In some clinical contexts attention has been paid to whether diagnostic accuracy using traditional diagnostic standards may depend not per se on race but rather on skin tone. Examples include pulse oximetry and assessment of pressure injuries or ulcers. Many of the issues raised herein with respect to race inclusion would appear equally applicable to skin tone, with a key distinction being that there are accepted objective measures of skin tone (59).

§U.S. Food and Drug Administration (28) states: “Differences in response to medical products (e.g., pharmacokinetics, efficacy, or safety) have been observed in racially and ethnically distinct subgroups of the U.S. population. These differences may be attributable to intrinsic factors (e.g., genetics, metabolism, elimination), extrinsic factors (e.g., diet, environmental exposure, sociocultural issues), or interactions between these factors. Analyzing data on race and ethnicity may assist in identifying population-specific signals.”

Kanis et al. (21) write: “...risk factors should be chosen according to established criteria irrespective of our understanding of their basis or their accuracy. A good example is consumption of alcohol, which is notorious for being inaccurately reported. In general, people who drink alcohol tend to neglect or underestimate their alcohol consumption.... It matters not whether the return is accurate—only that it provides a consistent indication of risk, which it does. Thus, we are more interested in association than causality. The same goes for race, location, and ethnicity.”

Data, Materials, and Software Availability

All study data are included in the main text.

Appendix

A.1. Algorithmic Bias and Algorithmic Fairness.

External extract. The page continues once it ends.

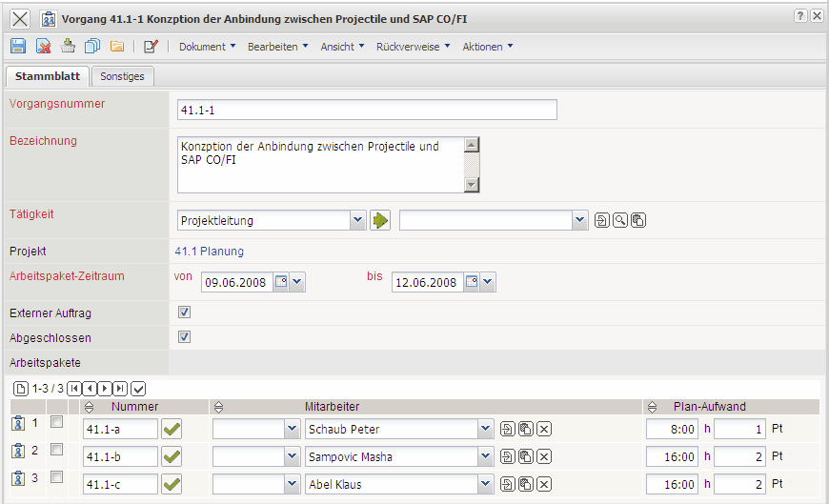Click the green arrow beside Projektleitung
Viewport: 829px width, 504px height.
[x=381, y=220]
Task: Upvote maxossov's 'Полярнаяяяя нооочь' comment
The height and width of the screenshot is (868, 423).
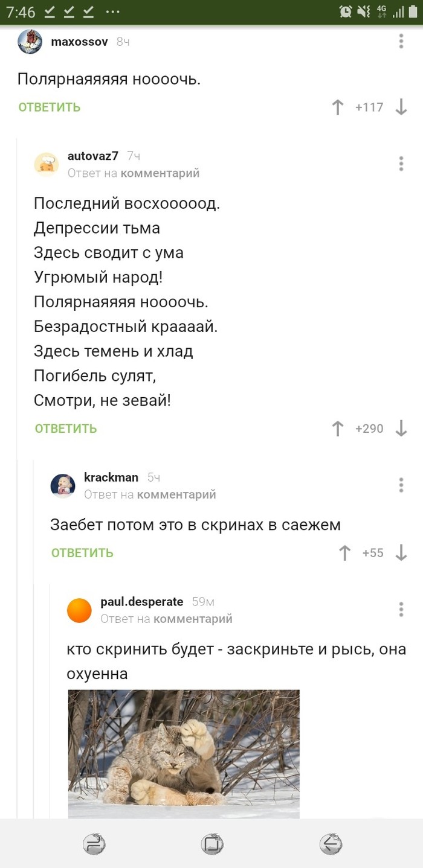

In recent years considerable attention has been devoted to notions of algorithmic bias. Obermeyer et al. (52) have authored a plain language “playbook” that decision makers might consult to determine whether algorithms on which they rely are susceptible to bias. For these authors, biased algorithms are defined as follows:

  • More generally, in many important social sectors, algorithms guide decisions about who gets what. In these situations, we believe that if an algorithm scores two people the same, those two people should have the same basic needs—no matter the color of their skin, or other sensitive attributes…We consider algorithms that fail this test to be biased [page 1].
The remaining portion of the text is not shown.